Elon Musk's recent concession that "humans are underrated" via Twitter (TWTR) reflects a change in philosophy that may well determine whether Tesla Inc. (TSLA) can achieve its projections for the Model 3 -- a closely watched benchmark of the company's ability to reach profitability without having to raise new capital. 

Tesla shares have swung in recent weeks along with the perceived likelihood that the company will -- or will not -- hit its goal of producing 5,000 Model 3s per week sometime around early July. Tesla missed its prior estimate that it would achieve that rate by the end of the second quarter. Apprehension grew this past week with the report of a halt in production of the mass-market vehicle, but subsided after a leaked e-mail from Musk said that the delay would allow Tesla to retool and meet its goals sooner with the help of more workers.

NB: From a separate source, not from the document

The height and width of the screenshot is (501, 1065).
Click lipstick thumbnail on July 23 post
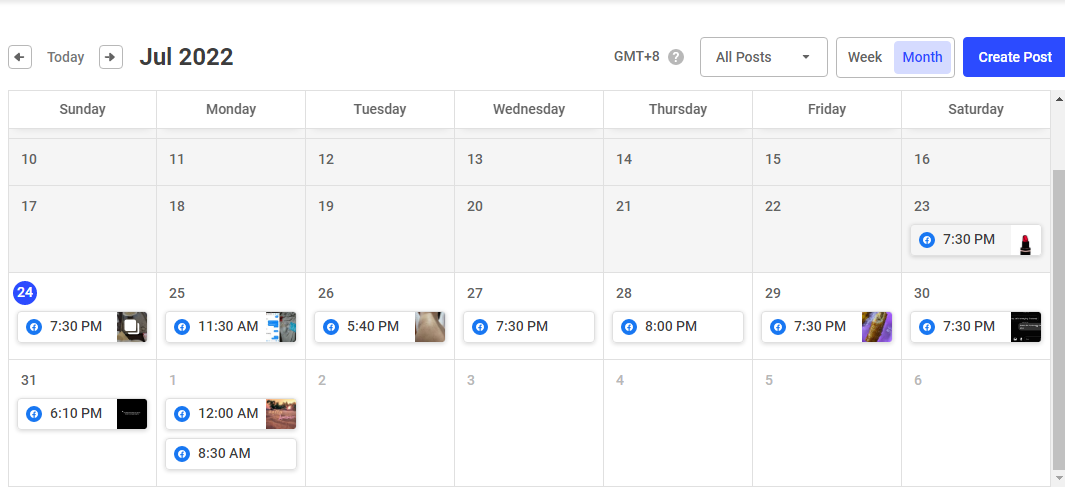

Do the addition of more workers on the factory floor in response to production issues augur for change among the nine individuals who sit on Tesla's board?

New York City Comptroller Scott Stringer, who oversees the city's huge pension fund which has a stake in Tesla, has pushed for Tesla to add a director with expertise in human capital management since last year, thinks so. 

"Investors have a lot riding on the success of the company, and frankly more broadly from a climate change perspective and a transition to a low carbon economy," Stringer said in a statement to The Deal, a sister publication to TheStreet, on Friday. "Elon Musk is a very innovative, strong-willed CEO who has created a lot of value. But the board -- at best -- is still only nominally independent. We need a positive check and balance -- it's a common sense reform."

Stringer's office was part of a group including the California State Teachers' Retirement System that pushed for Tesla to change its board last year. The company added two independent directors, Ebony Media CEO Linda Johnson Rice and Twenty-First Century Fox Inc. (FOXA) CEO James Murdoch, increasing the number of directors from seven to nine.

Tesla is really struggling.
Tesla is really struggling.

The New York City Comptroller wants as least two-thirds of the board to be independent and for the company to name an independent chairman, among other steps, a source at the Comptroller's office said. There should be a director with human capital expertise, with experience in a senior role overseeing workplace safety, training and development and Federal EE01 reports that track diversity of gender and ethnicity.

Human capital management, defined broadly, captures all of the various policies and practices related to the workforce compensation, benefits, training and development, workplace safety and employee engagement. "That's one of the capacities we'd like to see strengthened on the board," a source from the Comptroller's office said.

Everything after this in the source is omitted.